Statistical Approach to Tunneling Time in Attosecond Experiments

TL;DR

This paper introduces an entropic tunneling time formula based on a statistical approach, which aligns well with experimental data and avoids superluminal implications, applicable across various quantum tunneling phenomena.

Contribution

The paper proposes a novel entropic tunneling time formula derived from a statistical perspective, addressing the lack of a universal tunneling time computation method.

Findings

Good agreement with laser-driven He ionization measurements

Provides accurate range estimates for electron transfer reactions

Applicable to photon and phonon tunneling phenomena

Abstract

Tunneling, transport of particles through classically forbidden regions, is a pure quantum phenomenon.

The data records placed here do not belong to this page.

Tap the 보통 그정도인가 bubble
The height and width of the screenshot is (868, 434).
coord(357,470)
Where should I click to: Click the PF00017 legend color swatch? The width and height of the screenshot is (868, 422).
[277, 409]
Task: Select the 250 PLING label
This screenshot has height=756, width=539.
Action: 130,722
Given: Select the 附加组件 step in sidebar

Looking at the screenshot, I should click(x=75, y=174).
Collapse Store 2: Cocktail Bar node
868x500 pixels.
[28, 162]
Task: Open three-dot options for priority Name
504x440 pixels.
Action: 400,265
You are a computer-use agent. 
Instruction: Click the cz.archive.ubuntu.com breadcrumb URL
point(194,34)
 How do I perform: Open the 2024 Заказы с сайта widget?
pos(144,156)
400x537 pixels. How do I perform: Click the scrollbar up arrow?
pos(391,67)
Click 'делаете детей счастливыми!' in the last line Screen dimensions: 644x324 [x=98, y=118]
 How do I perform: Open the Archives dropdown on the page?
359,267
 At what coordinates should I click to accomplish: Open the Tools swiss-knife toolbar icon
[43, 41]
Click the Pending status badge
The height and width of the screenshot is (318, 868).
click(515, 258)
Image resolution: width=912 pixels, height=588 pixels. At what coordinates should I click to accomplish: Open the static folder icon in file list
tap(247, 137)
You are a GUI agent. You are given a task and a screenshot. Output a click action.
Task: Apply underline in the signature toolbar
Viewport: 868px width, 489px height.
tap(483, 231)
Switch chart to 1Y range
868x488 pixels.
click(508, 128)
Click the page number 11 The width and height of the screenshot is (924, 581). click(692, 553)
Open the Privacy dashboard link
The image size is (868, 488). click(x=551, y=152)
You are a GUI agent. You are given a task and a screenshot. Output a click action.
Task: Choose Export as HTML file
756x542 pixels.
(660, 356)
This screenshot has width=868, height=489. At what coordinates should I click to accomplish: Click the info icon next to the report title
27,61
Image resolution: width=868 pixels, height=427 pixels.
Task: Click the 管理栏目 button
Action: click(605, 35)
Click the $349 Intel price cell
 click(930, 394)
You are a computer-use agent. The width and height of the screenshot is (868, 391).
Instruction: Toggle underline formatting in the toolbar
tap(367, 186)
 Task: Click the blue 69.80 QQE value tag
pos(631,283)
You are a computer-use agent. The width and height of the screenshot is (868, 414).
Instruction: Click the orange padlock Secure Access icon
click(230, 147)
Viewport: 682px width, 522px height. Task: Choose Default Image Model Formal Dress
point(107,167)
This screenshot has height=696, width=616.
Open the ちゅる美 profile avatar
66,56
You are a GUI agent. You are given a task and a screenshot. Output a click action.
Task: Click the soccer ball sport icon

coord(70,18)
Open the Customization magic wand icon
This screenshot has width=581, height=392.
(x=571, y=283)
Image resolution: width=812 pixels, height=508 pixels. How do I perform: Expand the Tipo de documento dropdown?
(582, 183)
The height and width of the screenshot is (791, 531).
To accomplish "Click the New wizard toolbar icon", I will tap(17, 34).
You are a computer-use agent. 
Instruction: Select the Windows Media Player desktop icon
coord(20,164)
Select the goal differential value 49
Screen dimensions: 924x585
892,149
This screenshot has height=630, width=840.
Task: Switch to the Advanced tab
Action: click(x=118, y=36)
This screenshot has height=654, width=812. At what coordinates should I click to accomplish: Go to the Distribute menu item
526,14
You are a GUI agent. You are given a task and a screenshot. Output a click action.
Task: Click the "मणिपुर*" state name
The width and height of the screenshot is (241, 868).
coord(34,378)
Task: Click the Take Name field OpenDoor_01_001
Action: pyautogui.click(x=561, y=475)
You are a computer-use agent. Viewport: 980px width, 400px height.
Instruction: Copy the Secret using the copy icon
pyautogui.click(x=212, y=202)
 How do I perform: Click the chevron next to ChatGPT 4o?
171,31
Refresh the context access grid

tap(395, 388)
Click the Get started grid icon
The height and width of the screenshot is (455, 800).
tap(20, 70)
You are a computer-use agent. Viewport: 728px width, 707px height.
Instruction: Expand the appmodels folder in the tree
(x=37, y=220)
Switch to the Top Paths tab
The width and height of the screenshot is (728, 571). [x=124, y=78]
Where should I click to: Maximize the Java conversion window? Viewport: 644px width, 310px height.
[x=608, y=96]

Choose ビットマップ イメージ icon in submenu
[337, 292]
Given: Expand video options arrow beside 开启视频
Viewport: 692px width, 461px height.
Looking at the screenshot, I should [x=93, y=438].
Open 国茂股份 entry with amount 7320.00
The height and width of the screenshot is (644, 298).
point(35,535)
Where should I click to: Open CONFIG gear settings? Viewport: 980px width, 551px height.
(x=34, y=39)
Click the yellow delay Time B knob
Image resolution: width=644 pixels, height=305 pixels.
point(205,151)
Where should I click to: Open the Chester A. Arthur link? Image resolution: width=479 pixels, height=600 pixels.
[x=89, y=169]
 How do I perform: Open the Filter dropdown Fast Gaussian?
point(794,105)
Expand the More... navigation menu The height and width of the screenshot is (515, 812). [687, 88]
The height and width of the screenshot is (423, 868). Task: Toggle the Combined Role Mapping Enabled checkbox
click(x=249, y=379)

It governs numerous phenomena ranging from single-molecule electronics to donor-acceptor transition reactions. The main problem is the absence of a universal method to compute tunneling time. This problem has been attacked in various ways in the literature. Here, in the present work, we show that a statistical approach to the problem, motivated by the imaginary nature of time in the forbidden regions, lead to a novel tunneling time formula which is real and subluminal (in contrast to various known time definitions implying superluminal tunneling). This entropic tunneling time, as we call it, shows good agreement with the tunneling time measurements in laser-driven He ionization. Moreover, it sets an accurate range for long-range electron transfer reactions. The entropic tunneling time is general enough to extend to the photon and phonon tunneling phenomena.